Why? To know if he was online.

I picked up the phone. Dead. Of course, dead, dummy. The computer modem was using the line. Frugal Cindy. A fortune on Japanese doodads, but only one telephone line. I am not one of those lawyers who carries a cute little phone in my briefcase. At traffic lights I listen to Peter, Paul and Mary on an oldies station or the surf report on the weather band. I can't return all the urgent calls until the next day, by which time hopefully the urgency has passed. But now, damn it, I needed a phone.

'Be right back!' I shouted as I raced for the door.

A sidewalk connected Cindy's townhouse with four others on a cul-de-sac. I didn't bother with my sneakers, which were still on the doorstep. Instead, in my sweat socks, I padded my two hundred twenty-five pounds to the next door and rang the bell. If eyes can frown, a blue-shadowed one frowned at me through the peephole. I gave my name and mission and the eye disappeared. The door didn't open. Instead, a double bolt clicked into place. A woman's voice from behind the door: 'I've got a shotgun and know how to use it.'

Now why would anyone do that? I looked at myself. Clean blue jeans, a T-shirt from my favorite oyster bar with the logo 'Eat it raw,' and a four-foot gaff in my right hand. Whoops.
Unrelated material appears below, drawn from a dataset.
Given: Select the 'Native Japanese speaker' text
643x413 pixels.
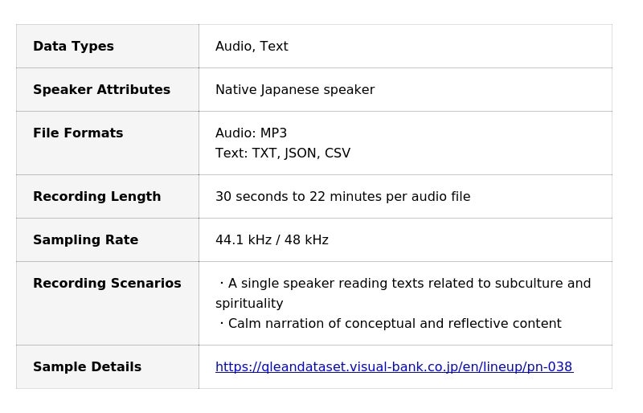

I tucked the gaff behind my back and hotfooted it to the next townhouse. Nobody home. At the third door I flashed my laminated, temporary, specially appointed assistant-state-attorney badge at a beefy man with a Doberman at his side. He let me in and seemed to hope I'd try something. While the man and the dog watched I stood in the kitchen and dialed Prince's number.

Busy.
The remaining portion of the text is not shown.